Over 2m people at risk from GLOFs in Pakistan: Study
Violent flooding from glacier lakes formed or enlarged by climate change threatens at least 15 million people worldwide, including some two million in Pakistan’s vulnerable north, researchers said Tuesday.
More than nine million people across so-called High Mountain Asia live in the path of potential glacial lake outburst floods, including five million in northern India and Pakistan, they reported in Nature Communications.
India and Pakistan are the highest individually scoring nations (1.000 and 0.701), and Sweden is the lowest (0.001) being highly mountainous areas.
Pakistan has a population among the most exposed to GLOFs with some 800,000 living within 15 kilometers of glacial lakes.
Overall, Afghanistan and Pakistan are the most vulnerable nations (0.919 and 0.837 respectively) while Switzerland and New Zealand are the least (0.194 and 0.186 respectively).
China and Pakistan have the highest danger globally (0.863 and 0.751 respectively). Pakistan has near double the exposed population of China (2.1 million and 1.1 million respectively) and is significantly more vulnerable (0.837 compared to 0.683 in China). However, with more numerous lakes, and of larger area (1109 lakes covering 1094.44 km2) the GLOF lake condition score in China is large enough to more than offset these differences.
When all 1,089 glacial basins are ranked from highest to lowest risk (Fig. 3), the top three are found in Pakistan (Khyber Pakhtunkhwa basin), Peru (Santa basin), and Bolivia (Beni basin) containing, respectively, 1.2 million, 0.9 million and 0.1 million people who could be exposed to GLOF impacts.

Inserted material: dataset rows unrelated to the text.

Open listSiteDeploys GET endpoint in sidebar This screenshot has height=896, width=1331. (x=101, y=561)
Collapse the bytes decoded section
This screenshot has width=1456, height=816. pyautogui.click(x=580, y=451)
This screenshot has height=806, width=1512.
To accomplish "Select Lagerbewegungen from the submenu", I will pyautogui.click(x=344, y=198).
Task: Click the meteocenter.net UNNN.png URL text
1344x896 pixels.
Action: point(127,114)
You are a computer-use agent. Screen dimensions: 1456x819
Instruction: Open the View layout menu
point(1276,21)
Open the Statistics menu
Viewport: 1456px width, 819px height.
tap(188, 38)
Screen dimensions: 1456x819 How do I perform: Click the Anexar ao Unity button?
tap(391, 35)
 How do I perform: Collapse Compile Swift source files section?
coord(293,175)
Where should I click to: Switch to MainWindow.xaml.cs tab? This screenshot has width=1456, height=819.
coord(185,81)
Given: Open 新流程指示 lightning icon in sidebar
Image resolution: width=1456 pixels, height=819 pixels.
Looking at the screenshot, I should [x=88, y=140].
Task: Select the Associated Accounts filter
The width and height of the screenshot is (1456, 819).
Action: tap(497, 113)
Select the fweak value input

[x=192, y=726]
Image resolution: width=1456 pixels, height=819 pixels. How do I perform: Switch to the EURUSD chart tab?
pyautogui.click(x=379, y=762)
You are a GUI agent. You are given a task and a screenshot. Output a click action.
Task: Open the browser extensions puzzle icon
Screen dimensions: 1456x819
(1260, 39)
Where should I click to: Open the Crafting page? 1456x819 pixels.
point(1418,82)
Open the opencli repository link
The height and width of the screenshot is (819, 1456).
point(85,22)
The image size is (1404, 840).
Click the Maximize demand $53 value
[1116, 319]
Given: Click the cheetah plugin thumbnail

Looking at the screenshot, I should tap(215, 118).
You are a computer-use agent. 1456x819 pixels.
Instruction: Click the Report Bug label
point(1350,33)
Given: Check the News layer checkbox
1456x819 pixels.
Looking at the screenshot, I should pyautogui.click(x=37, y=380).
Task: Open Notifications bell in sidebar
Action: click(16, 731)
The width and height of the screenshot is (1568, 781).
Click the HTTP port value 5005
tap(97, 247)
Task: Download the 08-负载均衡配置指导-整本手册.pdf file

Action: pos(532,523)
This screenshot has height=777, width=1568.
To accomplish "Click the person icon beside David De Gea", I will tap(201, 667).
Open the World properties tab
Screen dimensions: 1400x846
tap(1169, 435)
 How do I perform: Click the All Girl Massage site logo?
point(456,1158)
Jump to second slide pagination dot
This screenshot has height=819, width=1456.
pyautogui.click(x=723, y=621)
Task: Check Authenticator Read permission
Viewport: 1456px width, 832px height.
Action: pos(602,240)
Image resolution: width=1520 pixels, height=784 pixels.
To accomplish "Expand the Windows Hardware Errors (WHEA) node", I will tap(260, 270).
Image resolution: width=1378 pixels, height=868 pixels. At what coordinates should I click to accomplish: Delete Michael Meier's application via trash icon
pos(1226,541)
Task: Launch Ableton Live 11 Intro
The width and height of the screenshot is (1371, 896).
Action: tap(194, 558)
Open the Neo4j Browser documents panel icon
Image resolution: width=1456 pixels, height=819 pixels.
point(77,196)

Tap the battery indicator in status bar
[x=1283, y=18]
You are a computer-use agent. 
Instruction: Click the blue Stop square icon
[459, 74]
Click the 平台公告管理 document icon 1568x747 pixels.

The report noted that while Pakistan is a hotspot of GLOF danger, there is a comparative lack of published research focusing on this country and despite large-scale investment (>US$30 million) in GLOF vulnerability projects from the United Nations Development Programme. We suggest the area should be targeted for more detailed research.
China and Peru are also especially exposed to the danger of abrupt flooding from melting glaciers, according to the study, the first global assessment of areas most at risk.
The volume of lakes formed as glaciers worldwide disintegrate due to global warming has jumped by 50% in 30 years, according to a 2020 study based on satellite data.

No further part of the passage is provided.